Challenge
Copy out every line of the material below, keeping each one unchanged and in the same order.

Rows of pointing data
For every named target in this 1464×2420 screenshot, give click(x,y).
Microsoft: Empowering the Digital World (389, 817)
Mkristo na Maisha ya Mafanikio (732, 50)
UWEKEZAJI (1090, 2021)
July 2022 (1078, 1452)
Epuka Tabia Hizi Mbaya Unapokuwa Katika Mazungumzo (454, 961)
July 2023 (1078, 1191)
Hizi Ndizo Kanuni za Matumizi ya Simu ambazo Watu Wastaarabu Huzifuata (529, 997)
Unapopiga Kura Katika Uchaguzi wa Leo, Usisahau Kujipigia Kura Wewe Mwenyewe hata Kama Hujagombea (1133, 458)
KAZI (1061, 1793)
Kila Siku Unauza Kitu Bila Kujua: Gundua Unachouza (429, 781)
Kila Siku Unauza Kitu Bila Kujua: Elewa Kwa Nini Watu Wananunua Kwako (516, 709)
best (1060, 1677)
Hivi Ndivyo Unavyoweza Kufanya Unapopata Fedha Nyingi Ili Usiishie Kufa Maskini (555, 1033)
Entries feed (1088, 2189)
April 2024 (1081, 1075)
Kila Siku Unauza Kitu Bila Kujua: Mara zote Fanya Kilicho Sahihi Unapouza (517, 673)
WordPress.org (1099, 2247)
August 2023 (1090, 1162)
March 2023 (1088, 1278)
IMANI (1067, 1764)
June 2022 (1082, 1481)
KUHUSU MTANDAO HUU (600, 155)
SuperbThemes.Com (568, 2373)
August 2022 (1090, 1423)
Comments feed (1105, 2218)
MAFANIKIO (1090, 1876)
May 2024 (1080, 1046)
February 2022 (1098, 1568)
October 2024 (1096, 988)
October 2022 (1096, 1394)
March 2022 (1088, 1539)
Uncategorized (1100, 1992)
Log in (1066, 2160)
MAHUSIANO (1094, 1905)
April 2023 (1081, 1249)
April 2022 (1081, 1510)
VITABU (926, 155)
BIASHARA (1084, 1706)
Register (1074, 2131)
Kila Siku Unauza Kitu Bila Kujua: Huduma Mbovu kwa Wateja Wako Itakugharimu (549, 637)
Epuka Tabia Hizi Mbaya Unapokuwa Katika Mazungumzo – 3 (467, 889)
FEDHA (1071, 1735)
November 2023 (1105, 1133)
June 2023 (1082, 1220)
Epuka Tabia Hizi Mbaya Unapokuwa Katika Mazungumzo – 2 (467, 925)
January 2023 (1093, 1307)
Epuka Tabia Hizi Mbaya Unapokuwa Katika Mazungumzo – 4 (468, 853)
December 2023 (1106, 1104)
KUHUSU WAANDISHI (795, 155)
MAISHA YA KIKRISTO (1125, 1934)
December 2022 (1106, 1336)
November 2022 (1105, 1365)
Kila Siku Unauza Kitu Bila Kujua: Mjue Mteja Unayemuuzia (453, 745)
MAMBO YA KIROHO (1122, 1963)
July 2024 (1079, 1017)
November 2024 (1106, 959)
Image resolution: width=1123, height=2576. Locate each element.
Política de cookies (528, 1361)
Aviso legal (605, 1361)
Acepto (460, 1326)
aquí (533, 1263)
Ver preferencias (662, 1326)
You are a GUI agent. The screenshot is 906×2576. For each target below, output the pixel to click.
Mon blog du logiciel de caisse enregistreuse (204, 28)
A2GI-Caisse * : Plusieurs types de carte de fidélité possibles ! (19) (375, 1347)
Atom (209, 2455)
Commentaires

Result for this task
For every named target in this 1464×2420 screenshot, give click(x,y).
Microsoft: Empowering the Digital World (389, 817)
Mkristo na Maisha ya Mafanikio (732, 50)
UWEKEZAJI (1090, 2021)
July 2022 (1078, 1452)
Epuka Tabia Hizi Mbaya Unapokuwa Katika Mazungumzo (454, 961)
July 2023 (1078, 1191)
Hizi Ndizo Kanuni za Matumizi ya Simu ambazo Watu Wastaarabu Huzifuata (529, 997)
Unapopiga Kura Katika Uchaguzi wa Leo, Usisahau Kujipigia Kura Wewe Mwenyewe hata Kama Hujagombea (1133, 458)
KAZI (1061, 1793)
Kila Siku Unauza Kitu Bila Kujua: Gundua Unachouza (429, 781)
Kila Siku Unauza Kitu Bila Kujua: Elewa Kwa Nini Watu Wananunua Kwako (516, 709)
best (1060, 1677)
Hivi Ndivyo Unavyoweza Kufanya Unapopata Fedha Nyingi Ili Usiishie Kufa Maskini (555, 1033)
Entries feed (1088, 2189)
April 2024 (1081, 1075)
Kila Siku Unauza Kitu Bila Kujua: Mara zote Fanya Kilicho Sahihi Unapouza (517, 673)
WordPress.org (1099, 2247)
August 2023 (1090, 1162)
March 2023 (1088, 1278)
IMANI (1067, 1764)
June 2022 (1082, 1481)
KUHUSU MTANDAO HUU (600, 155)
SuperbThemes.Com (568, 2373)
August 2022 (1090, 1423)
Comments feed (1105, 2218)
MAFANIKIO (1090, 1876)
May 2024 (1080, 1046)
February 2022 (1098, 1568)
October 2024 (1096, 988)
October 2022 (1096, 1394)
March 2022 (1088, 1539)
Uncategorized (1100, 1992)
Log in (1066, 2160)
MAHUSIANO (1094, 1905)
April 2023 (1081, 1249)
April 2022 (1081, 1510)
VITABU (926, 155)
BIASHARA (1084, 1706)
Register (1074, 2131)
Kila Siku Unauza Kitu Bila Kujua: Huduma Mbovu kwa Wateja Wako Itakugharimu (549, 637)
Epuka Tabia Hizi Mbaya Unapokuwa Katika Mazungumzo – 3 (467, 889)
FEDHA (1071, 1735)
November 2023 (1105, 1133)
June 2023 (1082, 1220)
Epuka Tabia Hizi Mbaya Unapokuwa Katika Mazungumzo – 2 (467, 925)
January 2023 (1093, 1307)
Epuka Tabia Hizi Mbaya Unapokuwa Katika Mazungumzo – 4 (468, 853)
December 2023 (1106, 1104)
KUHUSU WAANDISHI (795, 155)
MAISHA YA KIKRISTO (1125, 1934)
December 2022 (1106, 1336)
November 2022 (1105, 1365)
Kila Siku Unauza Kitu Bila Kujua: Mjue Mteja Unayemuuzia (453, 745)
MAMBO YA KIROHO (1122, 1963)
July 2024 (1079, 1017)
November 2024 (1106, 959)
Image resolution: width=1123, height=2576. Locate each element.
Política de cookies (528, 1361)
Aviso legal (605, 1361)
Acepto (460, 1326)
aquí (533, 1263)
Ver preferencias (662, 1326)
You are a GUI agent. The screenshot is 906×2576. For each target below, output the pixel to click.
Mon blog du logiciel de caisse enregistreuse (204, 28)
A2GI-Caisse * : Plusieurs types de carte de fidélité possibles ! (19) (375, 1347)
Atom (209, 2455)
Commentaires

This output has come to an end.